A review of past statements from the senators who signed the letter reveals several flip flops and inconsistent viewpoints.
In a 2003 interview with CNN, Senator Mitch McConnell said that a special prosecutor wasn't necessary in the Valerie Plame case because "you're most likely to get an unbiased investigation by career public integrity people than you are by some special counsel."
In another interview from that year, McConnell asserted that "the career professionals down at the Justice Department who are incorruptible and not subject to being manipulated by either side," should be in charge.
Senators Saxby Chambliss and John Cornyn — who also signed the letter — strongly resisted the notion of appointing a special prosecutor during the Plame affair, with Cornyn calling it a "lousy idea."
Over the past three weeks, that's exactly what the Obama administration has done in the two leak investigations, appointing two career federal prosecutors from the Department of Justice to oversee the investigations.

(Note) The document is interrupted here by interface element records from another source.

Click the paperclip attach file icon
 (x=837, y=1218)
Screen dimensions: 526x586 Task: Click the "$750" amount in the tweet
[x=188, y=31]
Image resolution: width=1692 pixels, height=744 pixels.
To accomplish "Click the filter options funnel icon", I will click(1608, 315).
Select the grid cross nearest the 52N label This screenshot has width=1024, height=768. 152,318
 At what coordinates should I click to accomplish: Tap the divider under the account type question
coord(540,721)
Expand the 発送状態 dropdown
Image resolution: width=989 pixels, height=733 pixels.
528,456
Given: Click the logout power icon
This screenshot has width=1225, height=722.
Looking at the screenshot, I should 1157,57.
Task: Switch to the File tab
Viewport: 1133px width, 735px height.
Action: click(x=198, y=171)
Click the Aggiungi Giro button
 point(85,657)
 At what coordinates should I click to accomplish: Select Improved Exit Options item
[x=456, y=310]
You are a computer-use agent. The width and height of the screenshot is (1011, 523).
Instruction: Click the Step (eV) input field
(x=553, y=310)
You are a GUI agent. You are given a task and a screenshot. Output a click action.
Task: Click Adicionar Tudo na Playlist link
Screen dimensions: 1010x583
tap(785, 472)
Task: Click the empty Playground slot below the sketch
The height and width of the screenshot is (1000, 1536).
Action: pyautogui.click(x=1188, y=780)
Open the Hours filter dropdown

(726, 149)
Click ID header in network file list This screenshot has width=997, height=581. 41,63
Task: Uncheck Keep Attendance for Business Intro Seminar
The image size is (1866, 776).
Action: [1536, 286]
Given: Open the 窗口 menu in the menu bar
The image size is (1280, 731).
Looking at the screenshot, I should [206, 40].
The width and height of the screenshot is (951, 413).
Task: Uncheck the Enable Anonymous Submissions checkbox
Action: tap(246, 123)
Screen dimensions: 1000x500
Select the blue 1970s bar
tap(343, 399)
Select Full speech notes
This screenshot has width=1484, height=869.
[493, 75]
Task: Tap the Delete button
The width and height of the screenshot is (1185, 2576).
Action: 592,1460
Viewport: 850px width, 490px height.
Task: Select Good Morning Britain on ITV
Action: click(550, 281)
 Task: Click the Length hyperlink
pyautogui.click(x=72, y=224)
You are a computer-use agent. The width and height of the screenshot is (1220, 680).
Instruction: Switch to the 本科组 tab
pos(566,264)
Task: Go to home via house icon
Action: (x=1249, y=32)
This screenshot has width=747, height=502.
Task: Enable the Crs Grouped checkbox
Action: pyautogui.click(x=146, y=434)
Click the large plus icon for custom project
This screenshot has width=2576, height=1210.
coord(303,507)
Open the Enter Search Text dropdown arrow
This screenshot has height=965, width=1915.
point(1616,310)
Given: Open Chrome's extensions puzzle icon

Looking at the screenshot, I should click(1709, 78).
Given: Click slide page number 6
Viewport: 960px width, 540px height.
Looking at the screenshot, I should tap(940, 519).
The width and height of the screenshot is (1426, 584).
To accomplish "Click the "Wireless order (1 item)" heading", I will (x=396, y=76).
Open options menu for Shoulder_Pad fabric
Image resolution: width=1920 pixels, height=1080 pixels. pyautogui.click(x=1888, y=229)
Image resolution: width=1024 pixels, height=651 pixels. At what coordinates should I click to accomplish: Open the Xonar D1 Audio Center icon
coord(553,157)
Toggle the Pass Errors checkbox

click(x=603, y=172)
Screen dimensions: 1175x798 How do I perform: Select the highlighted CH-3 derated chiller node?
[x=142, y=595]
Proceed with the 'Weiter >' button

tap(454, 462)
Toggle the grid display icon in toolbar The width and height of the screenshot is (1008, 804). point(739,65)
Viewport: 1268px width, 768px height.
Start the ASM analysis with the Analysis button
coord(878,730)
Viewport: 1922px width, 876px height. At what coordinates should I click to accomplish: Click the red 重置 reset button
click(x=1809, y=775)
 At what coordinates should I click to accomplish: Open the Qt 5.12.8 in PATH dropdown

In the letter, the GOP senators also preemptively pointed the finger at Tom Donilon, President Obama's national security advisor, citing a New York Times book review that suggests he was a key source in the recent David Sanger book.
However, the letter's author, Lindsey Graham, strongly objected to the speculation that Karl Rove was behind the Plame leaks, telling CBS in 2005 that "there's no evidence that Karl Rove" leaked the CIA's operative name.
John McCain — another signatory to the letter who has led the charge on the Hill to pursue a leak investigation, calling for a non-binding resolution to appoint a special prosecutor — defended Rove as well, telling MSNBC at the time that "Karl Rove has stated that he did not do anything wrong...I take him at his word.”
Democrats charge that the GOP senators have opened themselves to charges of hypocrisy in investigation that is increasingly taking on partisan tones: the letter today noted that both Joe Biden and Obama had previously called for a special counsel to investigate the Valerie Plame case, using the president and vice president's previous statements as examples to establish "precedent of asking for a neutral investigation."